**Aim of the task**
Please continue the report on the Bruins' 4-1 home loss to the Colorado Avalanche, picking up after its last sentence.

**Selected excerpt**
********

BOSTON – It was only a matter of time before the Bruins got burned for playing like they could flick on a third period switch and beat everybody across the NHL.

After a number of third period comebacks and salvaged points over the last couple of weeks, the Bruins couldn’t pull the same trick against the Colorado Avalanche in a 4-1 loss at TD Garden on Saturday night. It was the first regulation loss on home ice for the Bruins this season at TD Garden and it was exactly what Boston deserved after managing just nine shots on net in the first two periods while making some simple mistakes that led to goals against at inopportune times.

“For us, [it was a] lack of urgency. We talked about it the other night, again tonight, some of that is definitely in our game early on. If we’re on our toes, I think we’re cleaner. I’m not going to say that we’re not going to execute from time to time, but it’s been an issue for us I think. Some of the unforced errors — I just look at the play, Grizz [Matt Grzelcyk] takes a hit, [Danton] Heinen goes back with the puck. If we’re playing the right way, we’re in and out of our end. We’re gone,” said Bruce Cassidy. “We go back with it and all of a sudden [it’s in the net]. We win a faceoff to start a period and we ice it instead of making a play. Now we’re in our end and there’s just a lot of details that are working us against us now. We’ve just got to wake up and start playing to our abilities in those situations, and live with the result.

“[It] doesn’t mean we’re going to win, but I think we’re leaving plays on the table because our lack of urgency or understanding that teams are coming after us. They’re good teams. We got away with it for a while here, good for us, right? It’s a results-oriented business. But against the better teams, I think at some point, they will close out games. [The loss to the Avs] was a great example of that.”

The Heinen play really was the killer as it came midway through the second period, led to the Bruins running around in their own end and then ended with Ian Cole rocketing a slap shot past Jaroslav Halak from the top of the face-off circle. Then Charlie McAvoy and Matt Grzelcyk botched defensive coverage in transition at the end of the second period, and that led to Andre Burakovsky scoring the insurance goal right at the end of the period.

At that point, it was over despite Boston outshooting Colorado by a 12-6 margin in the third period, and the Bruins have to hope that it was a lesson learned at this point. It may take a few games for the Bruins to snap out of some of their current bad habits, but there’s also that overall malaise that might be an unavoidable part of the team’s commanding 13-point lead in the Atlantic Division.

********

**Raw data**

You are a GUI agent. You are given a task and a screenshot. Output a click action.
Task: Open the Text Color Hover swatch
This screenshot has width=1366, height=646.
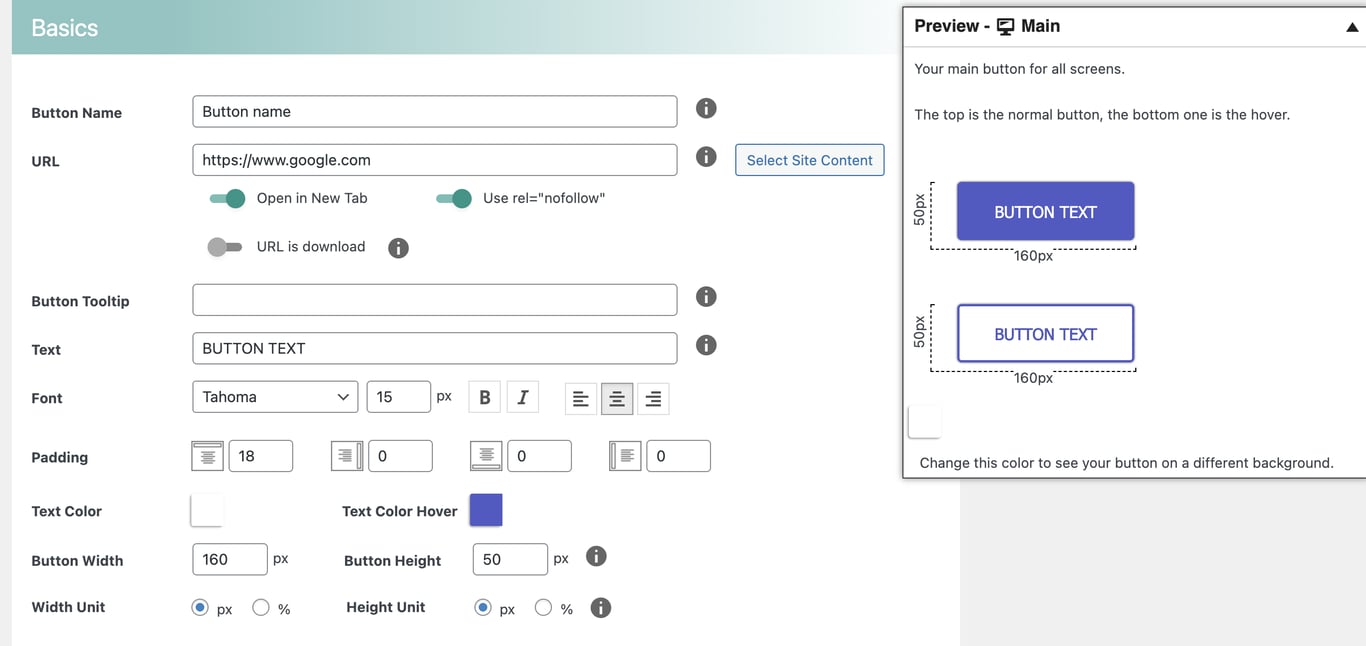[x=485, y=510]
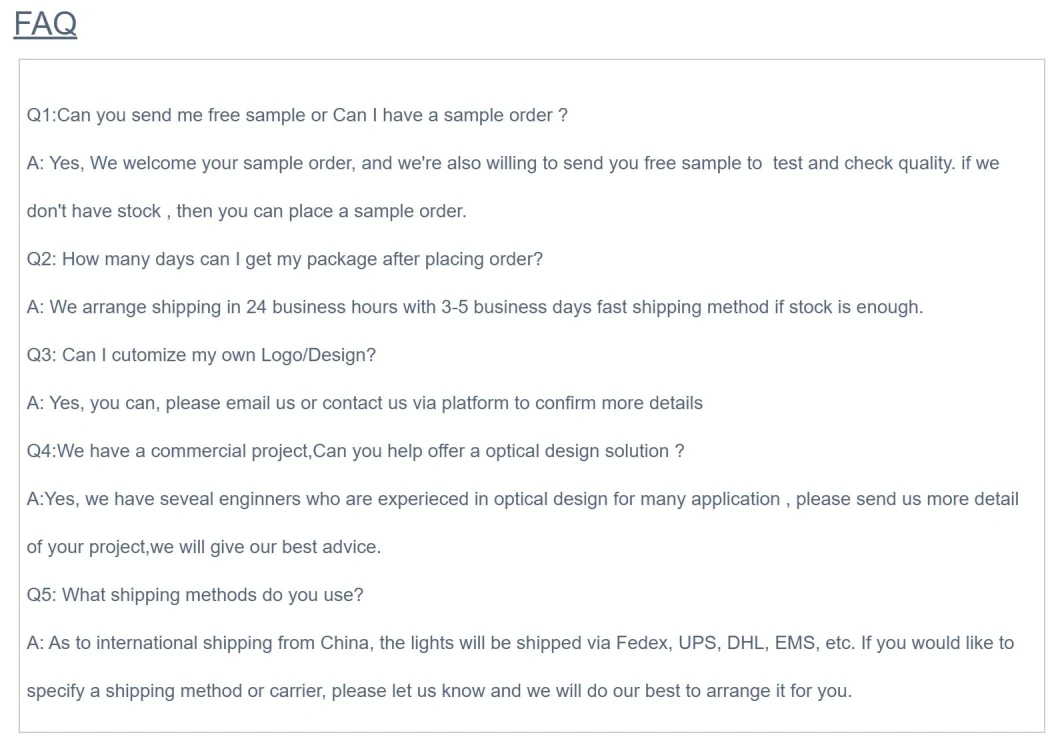The height and width of the screenshot is (747, 1060).
Task: Click the Q3 customize Logo/Design question
Action: click(201, 355)
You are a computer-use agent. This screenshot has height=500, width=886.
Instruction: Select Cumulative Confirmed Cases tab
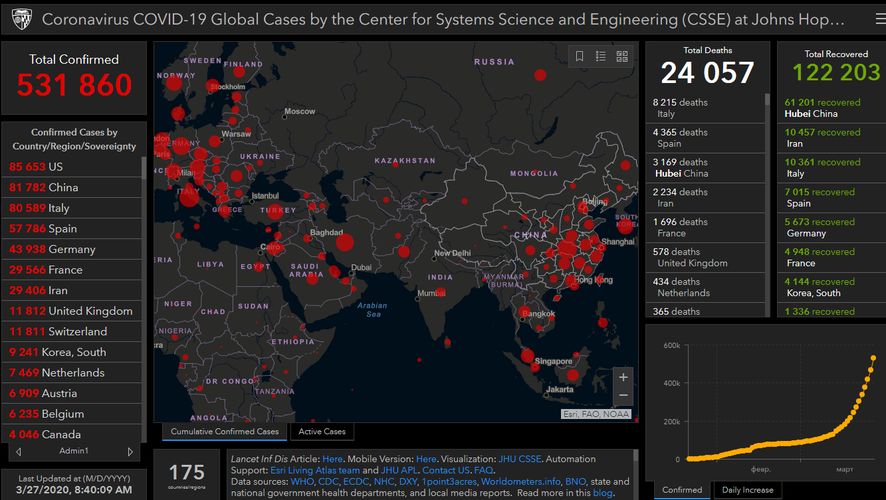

********

**Expected output**
That being said, Brad Marchand spoke for all of Boston’s team leadership in knowing that the current state of being for the Black and Gold isn’t something that can sustainably bring success.

“It’s a losing game. You can’t continue to go down by a couple of goals, especially to good teams,” said Marchand. “Teams like that know how to win and how to keep a lead. No matter how many times you come back, it’s going to eventually catch up to you. We’ve had that, especially early on [in games]. We tend to be much better when we’re behind. I think then it’s a bit of a wakeup call and we all have to play good in order to come back.

“But we have to play that way from the first shift of the first period. If you want to win, if you want to be a good team and if you want to have a chance in the playoffs, you have to be able to do that all game along. It’s tough sometimes because the season can get long. That’s no excuse. We have to realize the mistakes that we’re making and improve if want to continue to get better. That’s what good teams do.”

It would behoove the Bruins to get things in order quickly with a slate of important games over the next week including a mid-week tilt with the Washington Capitals, and a pair of divisional games against Tampa Bay and Florida later on in the week. But there really isn’t any worry coming from the B’s about anybody distantly trailing them in the standings right now while 8-1-1 in their last 10 games overall.

Instead it’s about the Bruins themselves becoming the best hockey team that they can be and getting back into a groove where they are paying attention to details and doing the little things that lead to winning hockey.